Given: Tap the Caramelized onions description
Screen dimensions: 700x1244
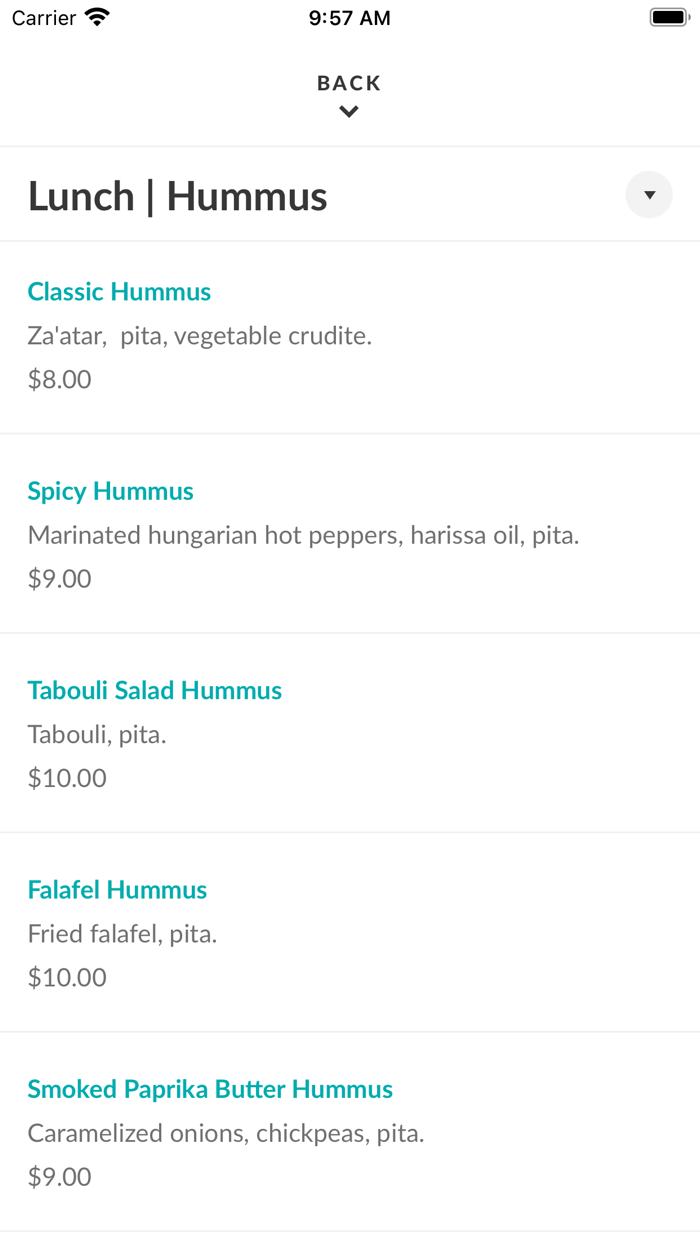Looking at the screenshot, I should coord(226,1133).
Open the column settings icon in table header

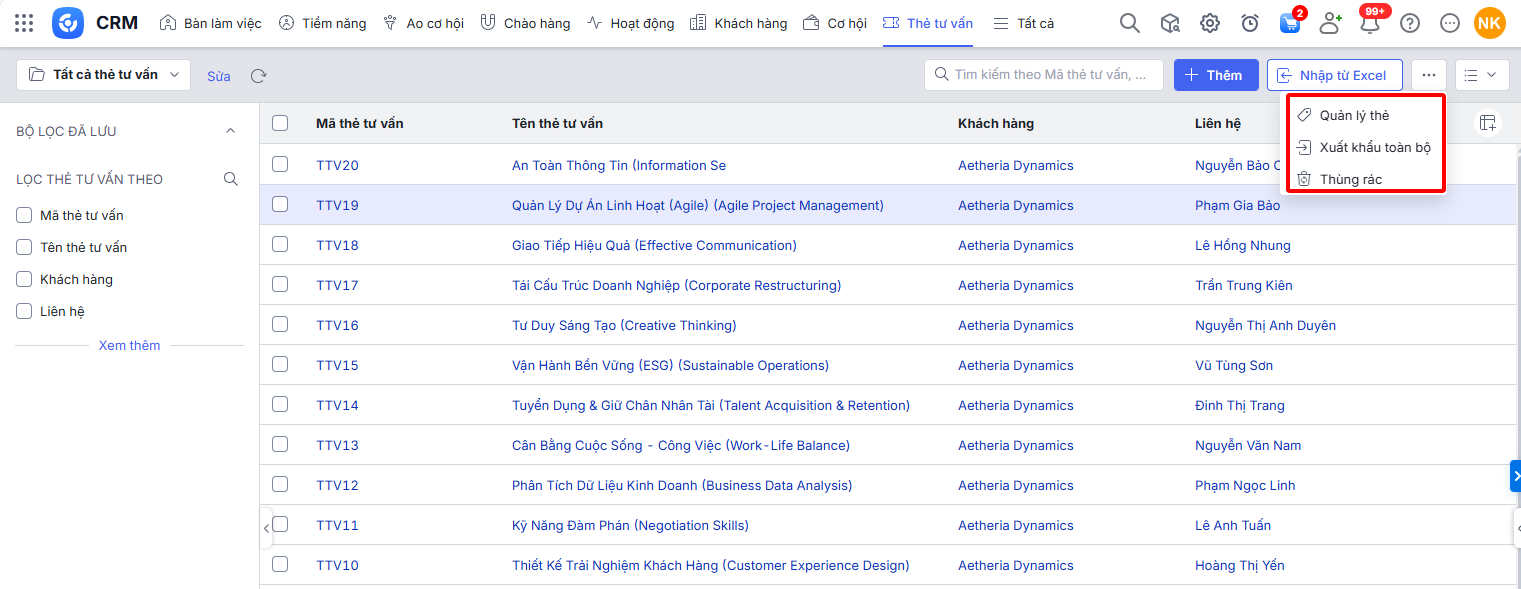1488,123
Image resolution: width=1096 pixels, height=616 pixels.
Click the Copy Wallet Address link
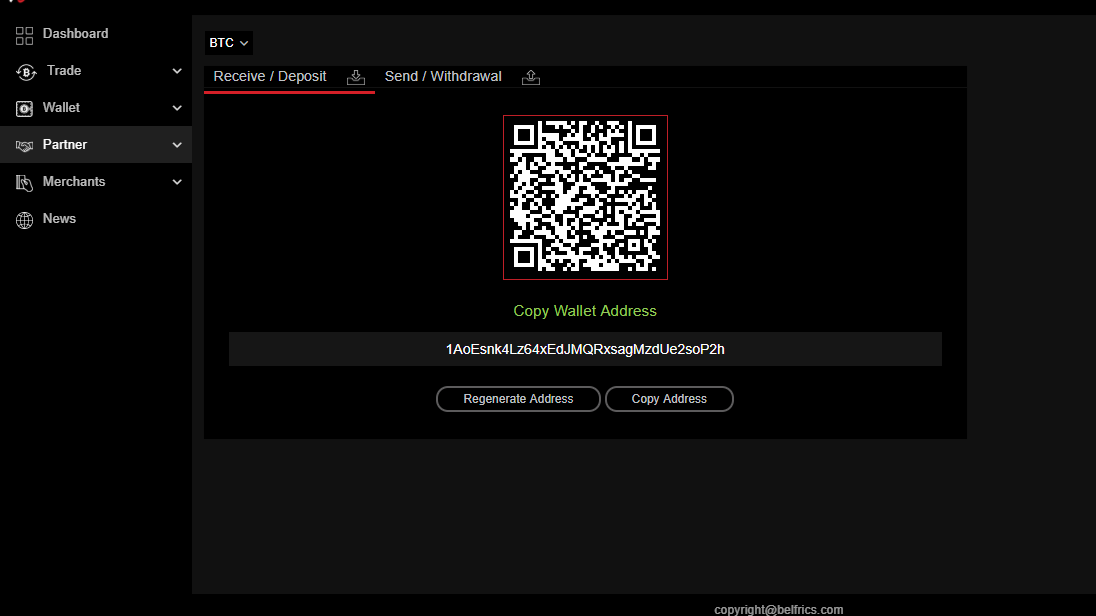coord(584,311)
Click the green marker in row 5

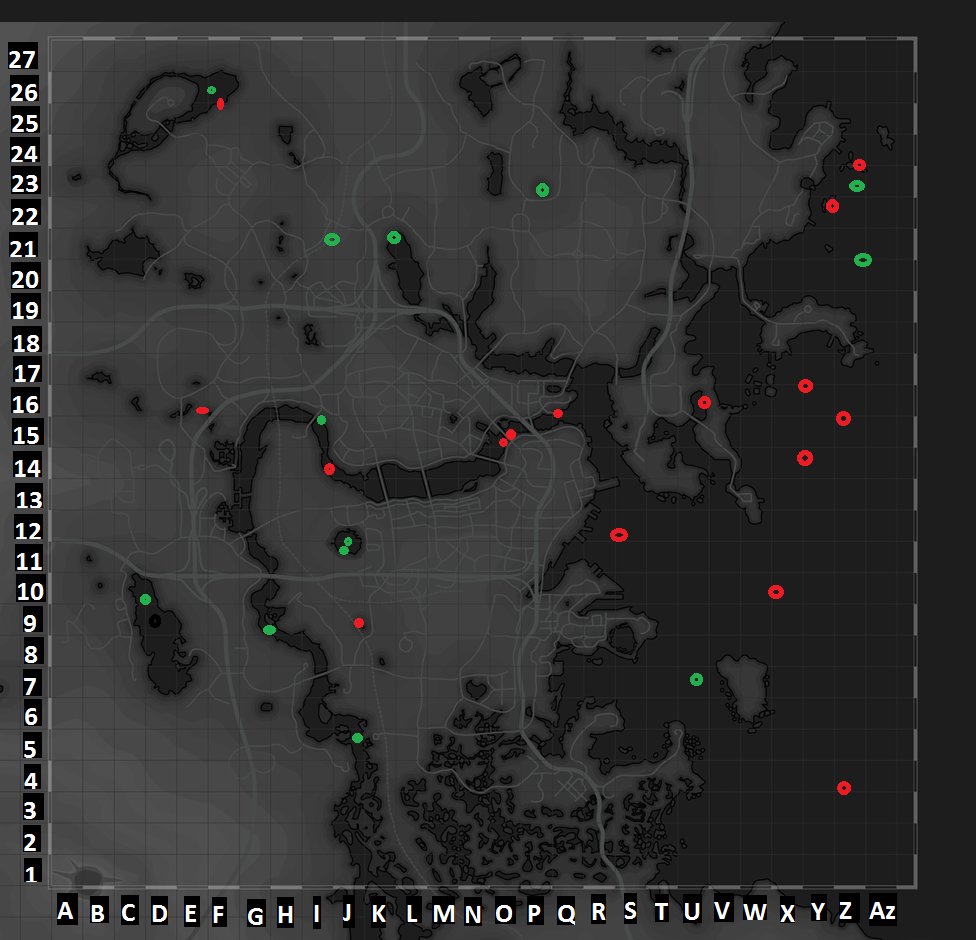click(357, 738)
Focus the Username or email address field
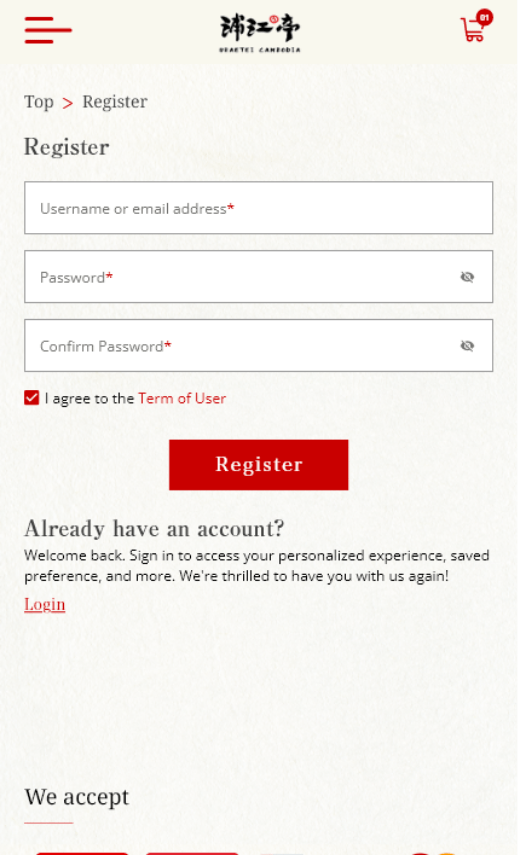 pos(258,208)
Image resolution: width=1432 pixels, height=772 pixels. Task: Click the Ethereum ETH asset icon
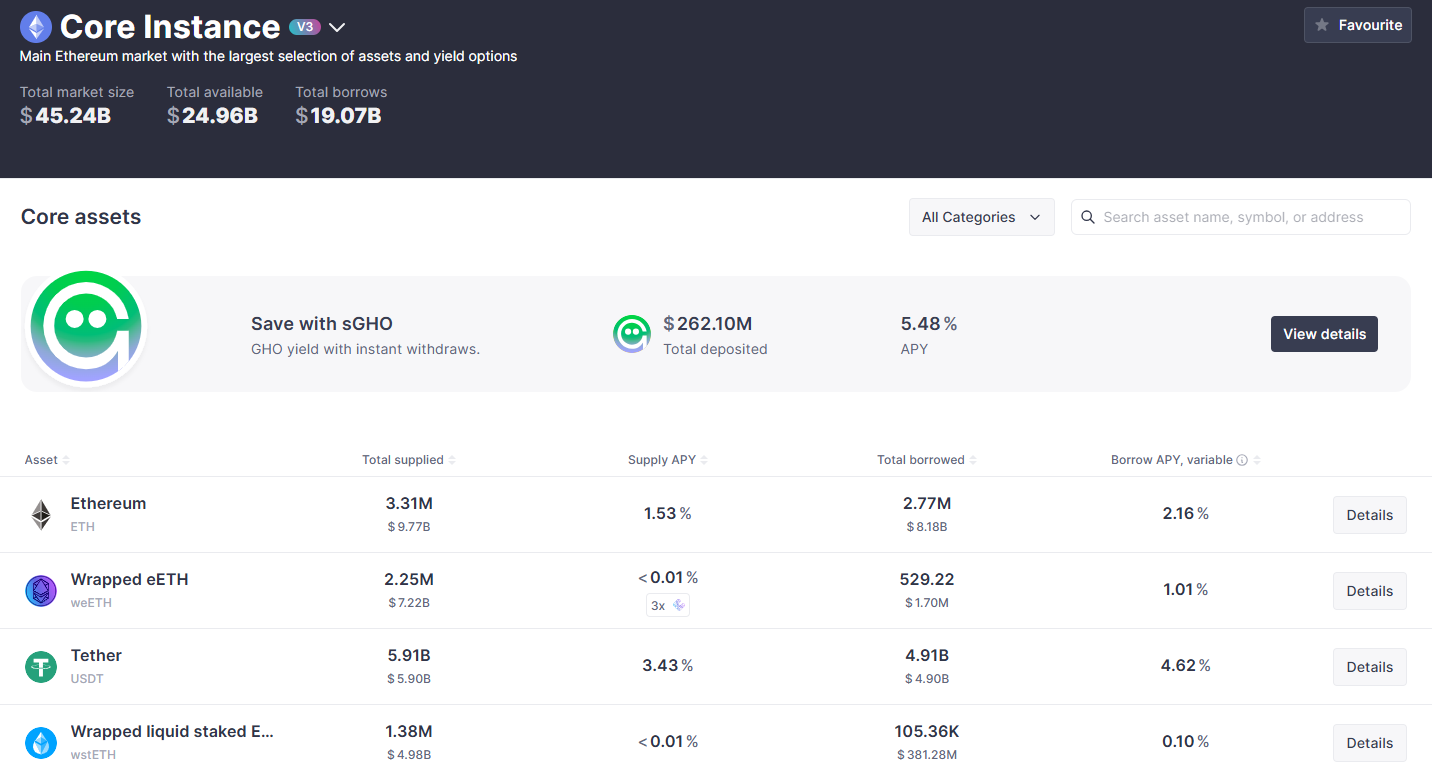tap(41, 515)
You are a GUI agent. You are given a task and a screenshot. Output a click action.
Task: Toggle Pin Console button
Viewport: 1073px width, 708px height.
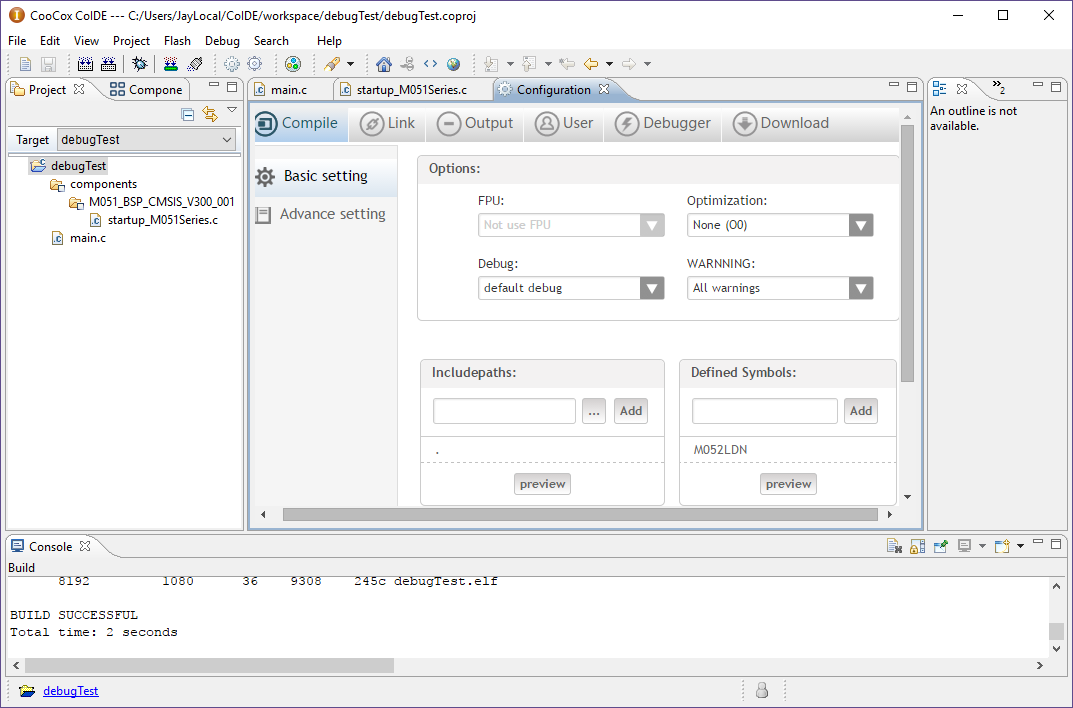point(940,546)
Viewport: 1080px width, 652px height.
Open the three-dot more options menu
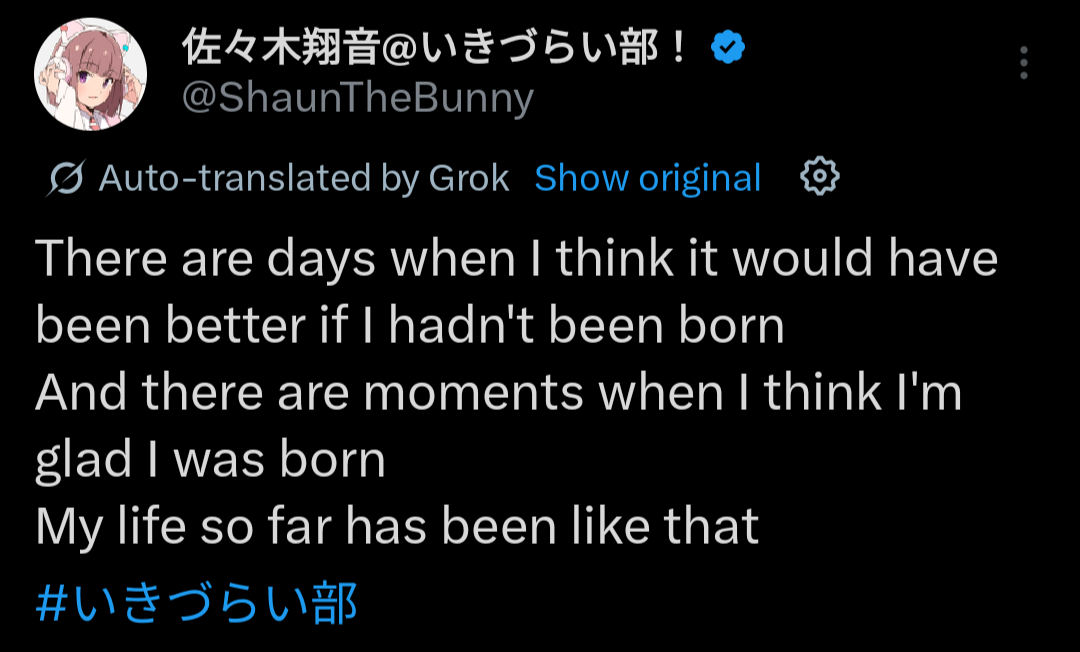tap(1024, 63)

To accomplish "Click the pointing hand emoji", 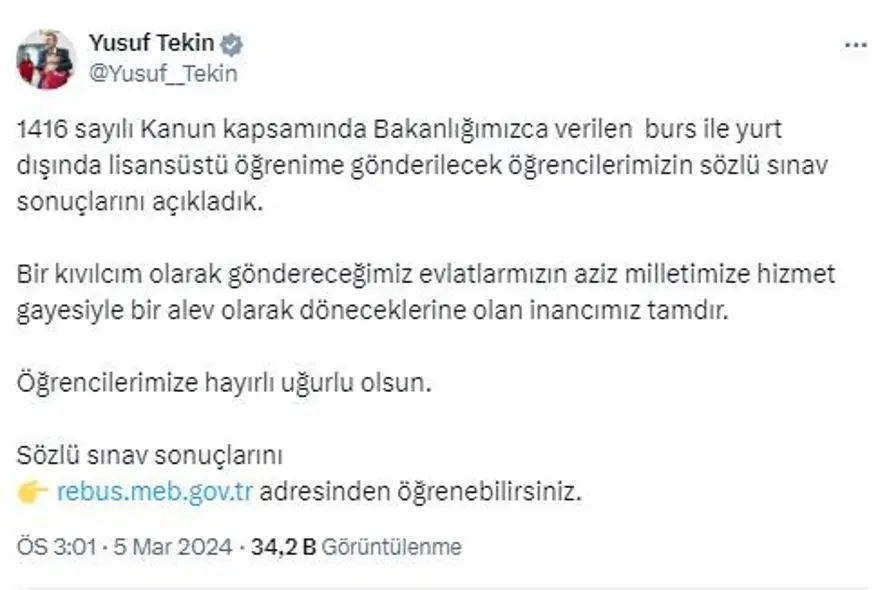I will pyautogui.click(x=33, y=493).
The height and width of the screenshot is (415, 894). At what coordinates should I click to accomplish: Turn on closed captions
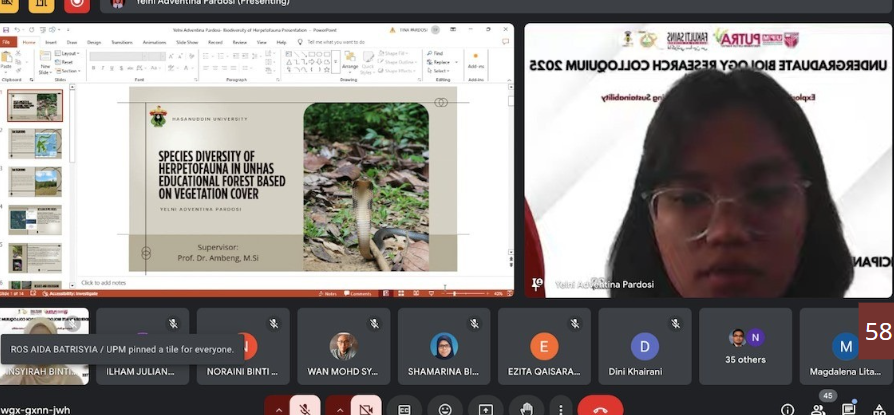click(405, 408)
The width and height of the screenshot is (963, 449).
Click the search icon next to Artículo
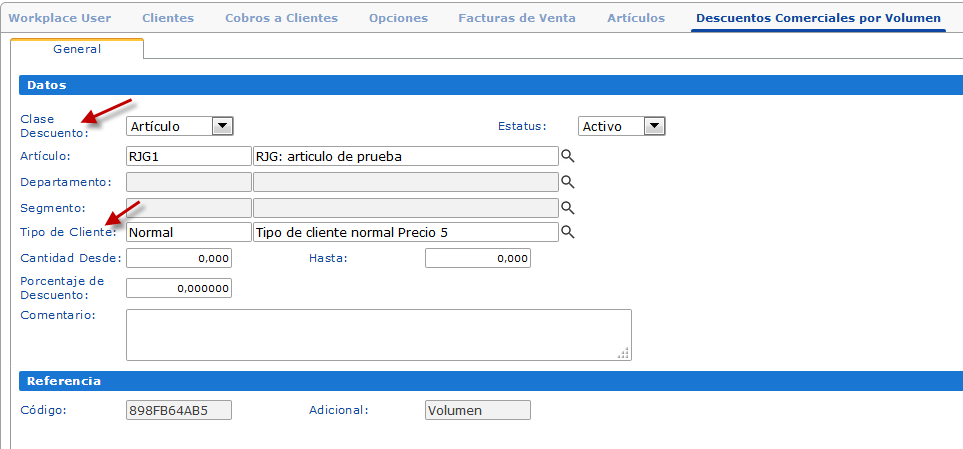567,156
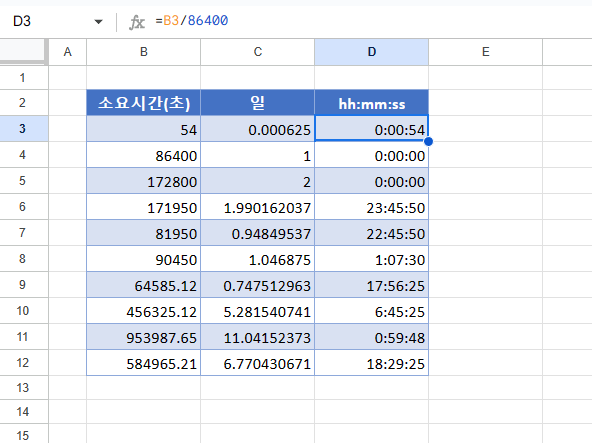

══════════════════════════════

Lines from the one containing "The width and" through the final line of the entries above are to be retyped exactly, with every picture left out.

The width and height of the screenshot is (963, 449).
Click the search icon next to Artículo
567,156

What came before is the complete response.